> Data shown
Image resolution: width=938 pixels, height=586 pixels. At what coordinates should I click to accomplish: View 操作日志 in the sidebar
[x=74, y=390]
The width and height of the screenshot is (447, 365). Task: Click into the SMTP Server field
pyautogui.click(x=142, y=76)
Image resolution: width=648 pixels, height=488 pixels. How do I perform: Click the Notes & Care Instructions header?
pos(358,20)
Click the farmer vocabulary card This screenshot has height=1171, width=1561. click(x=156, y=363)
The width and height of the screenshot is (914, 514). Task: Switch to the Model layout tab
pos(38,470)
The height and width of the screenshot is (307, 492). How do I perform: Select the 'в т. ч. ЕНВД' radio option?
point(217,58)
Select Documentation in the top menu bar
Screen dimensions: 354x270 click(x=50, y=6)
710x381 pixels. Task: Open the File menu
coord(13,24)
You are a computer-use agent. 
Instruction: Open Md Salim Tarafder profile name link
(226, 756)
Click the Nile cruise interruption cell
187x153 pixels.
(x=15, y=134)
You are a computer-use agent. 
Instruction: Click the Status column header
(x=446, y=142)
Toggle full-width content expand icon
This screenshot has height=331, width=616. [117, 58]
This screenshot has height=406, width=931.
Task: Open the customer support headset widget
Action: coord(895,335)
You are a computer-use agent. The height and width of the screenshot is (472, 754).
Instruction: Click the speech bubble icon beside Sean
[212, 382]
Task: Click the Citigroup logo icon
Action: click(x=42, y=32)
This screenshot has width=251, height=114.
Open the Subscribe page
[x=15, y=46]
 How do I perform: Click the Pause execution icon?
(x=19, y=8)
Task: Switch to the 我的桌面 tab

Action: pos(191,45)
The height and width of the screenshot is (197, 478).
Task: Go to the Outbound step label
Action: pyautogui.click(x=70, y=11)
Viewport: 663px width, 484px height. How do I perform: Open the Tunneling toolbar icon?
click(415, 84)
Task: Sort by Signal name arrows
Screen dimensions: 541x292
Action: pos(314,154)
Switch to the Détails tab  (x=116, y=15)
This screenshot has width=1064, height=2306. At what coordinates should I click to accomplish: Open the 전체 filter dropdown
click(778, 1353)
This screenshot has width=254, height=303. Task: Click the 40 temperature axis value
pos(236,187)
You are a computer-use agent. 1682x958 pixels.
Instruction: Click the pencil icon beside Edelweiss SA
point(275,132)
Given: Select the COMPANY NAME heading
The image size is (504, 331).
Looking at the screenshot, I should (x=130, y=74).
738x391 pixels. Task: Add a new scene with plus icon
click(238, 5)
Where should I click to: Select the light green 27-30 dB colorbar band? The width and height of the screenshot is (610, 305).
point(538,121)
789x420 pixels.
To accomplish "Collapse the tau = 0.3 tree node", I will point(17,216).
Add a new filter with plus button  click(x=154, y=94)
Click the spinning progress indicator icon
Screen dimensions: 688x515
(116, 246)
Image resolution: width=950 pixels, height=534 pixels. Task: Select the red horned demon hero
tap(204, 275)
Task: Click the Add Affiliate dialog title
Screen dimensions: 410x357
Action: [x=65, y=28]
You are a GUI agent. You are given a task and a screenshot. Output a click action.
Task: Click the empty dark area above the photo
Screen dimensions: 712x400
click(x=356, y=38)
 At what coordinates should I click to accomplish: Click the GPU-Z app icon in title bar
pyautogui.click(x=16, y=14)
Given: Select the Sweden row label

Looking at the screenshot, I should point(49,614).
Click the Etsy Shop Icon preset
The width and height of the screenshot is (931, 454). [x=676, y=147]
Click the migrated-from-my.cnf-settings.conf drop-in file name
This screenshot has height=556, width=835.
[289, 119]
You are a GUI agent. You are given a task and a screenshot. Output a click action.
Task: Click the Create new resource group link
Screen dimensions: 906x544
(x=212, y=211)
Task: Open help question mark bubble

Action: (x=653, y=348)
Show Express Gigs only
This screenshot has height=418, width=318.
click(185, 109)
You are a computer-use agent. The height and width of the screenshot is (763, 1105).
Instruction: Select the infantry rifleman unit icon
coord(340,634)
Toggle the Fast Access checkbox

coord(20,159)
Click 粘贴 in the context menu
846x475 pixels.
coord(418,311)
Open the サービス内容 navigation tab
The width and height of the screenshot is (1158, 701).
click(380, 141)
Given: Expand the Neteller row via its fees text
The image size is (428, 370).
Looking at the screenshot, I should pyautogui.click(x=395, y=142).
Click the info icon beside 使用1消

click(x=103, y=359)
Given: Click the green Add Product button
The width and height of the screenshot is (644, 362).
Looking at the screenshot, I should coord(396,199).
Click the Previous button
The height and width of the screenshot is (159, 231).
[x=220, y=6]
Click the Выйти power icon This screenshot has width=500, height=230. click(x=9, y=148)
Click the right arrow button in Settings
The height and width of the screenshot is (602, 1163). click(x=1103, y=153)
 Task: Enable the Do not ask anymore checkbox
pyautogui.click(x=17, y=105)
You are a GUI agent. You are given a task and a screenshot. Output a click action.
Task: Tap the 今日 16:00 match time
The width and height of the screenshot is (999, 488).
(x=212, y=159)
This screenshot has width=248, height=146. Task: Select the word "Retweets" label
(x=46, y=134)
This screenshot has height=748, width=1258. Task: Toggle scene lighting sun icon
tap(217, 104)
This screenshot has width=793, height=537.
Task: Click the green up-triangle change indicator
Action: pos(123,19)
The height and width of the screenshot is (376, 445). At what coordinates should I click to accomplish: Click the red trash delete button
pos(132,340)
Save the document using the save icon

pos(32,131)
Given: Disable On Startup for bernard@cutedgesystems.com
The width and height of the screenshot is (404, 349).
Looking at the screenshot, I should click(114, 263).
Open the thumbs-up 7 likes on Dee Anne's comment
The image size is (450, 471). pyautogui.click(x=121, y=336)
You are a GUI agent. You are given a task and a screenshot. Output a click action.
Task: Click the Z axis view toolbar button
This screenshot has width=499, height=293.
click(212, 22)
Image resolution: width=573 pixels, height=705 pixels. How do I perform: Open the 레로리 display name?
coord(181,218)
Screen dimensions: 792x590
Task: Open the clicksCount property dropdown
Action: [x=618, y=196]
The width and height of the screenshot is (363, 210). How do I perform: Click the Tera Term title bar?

> Problem
Please set down exactly the lines running from the one with "This screenshot has width=499, height=293." to the last line of the entries above, both of them included, and no others.

> Answer section
This screenshot has width=499, height=293.
click(212, 22)
Image resolution: width=573 pixels, height=705 pixels. How do I perform: Open the 레로리 display name?
coord(181,218)
Screen dimensions: 792x590
Task: Open the clicksCount property dropdown
Action: [x=618, y=196]
The width and height of the screenshot is (363, 210). How do I perform: Click the Tera Term title bar?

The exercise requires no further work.